En observant votre bébé, vous apprendrez peu à peu à savoir quand il ou elle a faim ou a terminé, ce qui rend l’heure de son repas beaucoup plus agréable pour tout le monde.
Comment introduire de nouveaux aliments
Lorsque bébé et âgé de 6 mois, ses besoins en fer augmentent, car ses réserves en fer commencent à s’épuiser. Un apport trop bas en fer peut affecter sa croissance et son développement, et c’est pourquoi il est si important que les bébés mangent à cet âge des aliments qui contiennent du fer. La croyance populaire veut que l’on commence par leur donner des céréales enrichies de fer, mais il y a d’autres options. La viande, les œufs entiers, le tofu, les légumineuses et les lentilles sont d’excellentes sources de fer et des aliments solides appropriés pour les bébés dès le 6e mois.
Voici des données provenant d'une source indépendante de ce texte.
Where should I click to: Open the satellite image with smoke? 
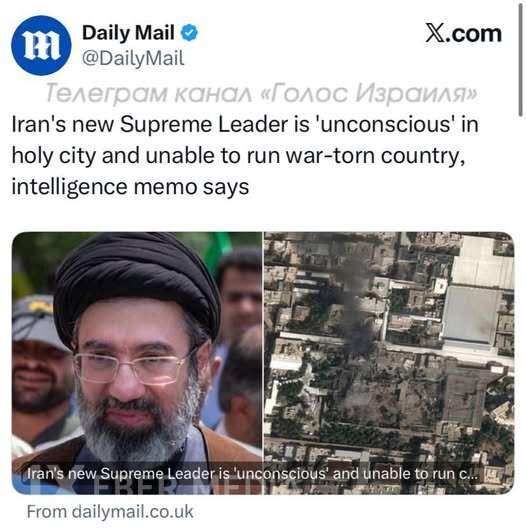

Dès que votre bébé a commencé à manger différents aliments riches en fer, ça devient intéressant ! Vient alors le temps de lui donner des légumes et des fruits. Les pommes cuites, les pêches, le brocoli et les carottes sont de bonnes options, que vous pouvez offrir à manger avec les doigts ou réduire en purées plus ou moins lisses. Les céréales à grain unique enrichies de fer sont une excellente façon de vous assurer que votre bébé a le fer dont il a besoin. Par la suite, vous pouvez introduire d’autres grains entiers, comme l’avoine et l’orge. Les noix et les beurres de noix peuvent être introduits au même moment que les produits laitiers, comme le yogourt et le fromage. Il vaut mieux attendre du 9e au 12e mois pour introduire le lait de vache en tant que boisson.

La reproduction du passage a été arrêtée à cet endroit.